我在Coursera上问了这个问题,但是没有人回答,所以我来了。 这是有关Scala中的Functional Programming Principles课程的最后一项作业(摘要)。
如果函数减法返回无序出现,则AnagramsSuite中的最后一个测试将失败。
此外,还要求wordOccurrences函数应返回已排序的事件。
那么,为什么发生顺序很重要?
// sentenceAnagrams passes the Test
def subtract(x: Occurrences, y: Occurrences): Occurrences = ((y
foldLeft x.toMap)((result, current) => {
result.updated(current._1, result(current._1)-current._2)
}) filter (_._2>0)).toList.sortWith(_._1<_._1)
// Without sortWith, the sentenceAnagrams will fail to get the right answer
def subtract(x: Occurrences, y: Occurrences): Occurrences = ((y
foldLeft x.toMap)((result, current) => {
result.updated(current._1, result(current._1)-current._2)
}) filter (_._2>0)).toList
答案 0 :(得分:5)
/** `Occurrences` is a `List` of pairs of characters and positive integers saying
* how often the character appears.
* This list is sorted alphabetically w.r.t. to the character in each pair.
* All characters in the occurrence list are lowercase.
*
* Any list of pairs of lowercase characters and their frequency which is not sorted
* is **not** an occurrence list.
*
* Note: If the frequency of some character is zero, then that character should not be
* in the list.
*/
type Occurrences = List[(Char, Int)]
列表类型是有序的。相反,如果他们使用了Map(可能已经使用过),那么这将不是问题。
答案 1 :(得分:2)
让我更清楚地解释@Andy Hayden的答案。
出现的类型是列表。我们用它来从Map dictionaryByOccurrences中获取单词。

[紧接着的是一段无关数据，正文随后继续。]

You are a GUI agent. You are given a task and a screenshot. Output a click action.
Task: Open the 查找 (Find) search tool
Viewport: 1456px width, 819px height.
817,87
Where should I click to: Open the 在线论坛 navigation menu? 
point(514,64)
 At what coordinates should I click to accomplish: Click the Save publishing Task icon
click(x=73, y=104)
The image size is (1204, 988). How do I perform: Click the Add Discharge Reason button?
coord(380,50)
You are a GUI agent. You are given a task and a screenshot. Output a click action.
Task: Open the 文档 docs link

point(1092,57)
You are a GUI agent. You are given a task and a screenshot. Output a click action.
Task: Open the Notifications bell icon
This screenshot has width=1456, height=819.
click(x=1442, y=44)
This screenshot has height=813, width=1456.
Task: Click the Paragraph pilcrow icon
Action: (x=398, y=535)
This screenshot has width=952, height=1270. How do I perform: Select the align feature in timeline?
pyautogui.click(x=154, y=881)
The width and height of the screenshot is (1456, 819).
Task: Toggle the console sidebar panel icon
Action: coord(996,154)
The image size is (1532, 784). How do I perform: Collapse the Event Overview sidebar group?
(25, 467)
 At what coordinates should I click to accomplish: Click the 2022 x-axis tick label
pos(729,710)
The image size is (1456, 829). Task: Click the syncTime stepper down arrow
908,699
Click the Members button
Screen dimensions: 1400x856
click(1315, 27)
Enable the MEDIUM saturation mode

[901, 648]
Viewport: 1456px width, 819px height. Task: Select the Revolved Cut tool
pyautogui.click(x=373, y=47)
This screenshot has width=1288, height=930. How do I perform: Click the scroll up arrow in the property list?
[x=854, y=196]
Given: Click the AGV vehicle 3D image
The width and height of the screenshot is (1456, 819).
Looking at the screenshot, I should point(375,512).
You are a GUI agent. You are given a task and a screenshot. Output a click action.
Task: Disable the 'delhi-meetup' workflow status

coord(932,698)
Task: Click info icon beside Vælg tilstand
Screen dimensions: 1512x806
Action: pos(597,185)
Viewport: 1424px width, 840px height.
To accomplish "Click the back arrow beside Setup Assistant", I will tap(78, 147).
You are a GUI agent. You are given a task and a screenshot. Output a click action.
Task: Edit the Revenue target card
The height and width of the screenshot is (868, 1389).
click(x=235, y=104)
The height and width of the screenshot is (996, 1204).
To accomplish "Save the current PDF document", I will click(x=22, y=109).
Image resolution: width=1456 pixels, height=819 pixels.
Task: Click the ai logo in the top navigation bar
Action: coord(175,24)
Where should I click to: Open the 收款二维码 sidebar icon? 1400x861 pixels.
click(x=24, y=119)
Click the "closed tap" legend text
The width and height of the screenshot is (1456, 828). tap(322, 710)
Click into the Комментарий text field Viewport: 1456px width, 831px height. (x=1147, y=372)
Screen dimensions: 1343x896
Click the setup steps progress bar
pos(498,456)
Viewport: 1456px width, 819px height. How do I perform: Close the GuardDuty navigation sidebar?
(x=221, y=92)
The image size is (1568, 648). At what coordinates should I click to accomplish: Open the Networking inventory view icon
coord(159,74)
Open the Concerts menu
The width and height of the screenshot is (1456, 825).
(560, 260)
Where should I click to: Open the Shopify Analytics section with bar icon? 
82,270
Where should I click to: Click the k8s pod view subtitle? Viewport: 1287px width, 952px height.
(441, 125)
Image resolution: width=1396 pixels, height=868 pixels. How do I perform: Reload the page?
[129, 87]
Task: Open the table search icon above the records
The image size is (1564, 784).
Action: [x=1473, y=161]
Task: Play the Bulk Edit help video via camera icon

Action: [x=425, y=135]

我们通过dictionaryByOccurrences(subsetOccurrences)得到有意义的单词。如果不对事件进行排序,则无法从字典中获取单词。例如,如果我们通过[('s', 1), ('c', 1), ('a', 2), ('l', 1)]获得了无序子集def combinations,则无法从scala中得到单词dictionaryByOccurrences,其中scala的键可能是[('a', 2), ('s', 1), ('c', 1), ('l', 1)]。这两个列表不相同。
实际上,dictionaryByOccurrences是错误的,如果不对事件进行排序,则字谜将具有不同的键。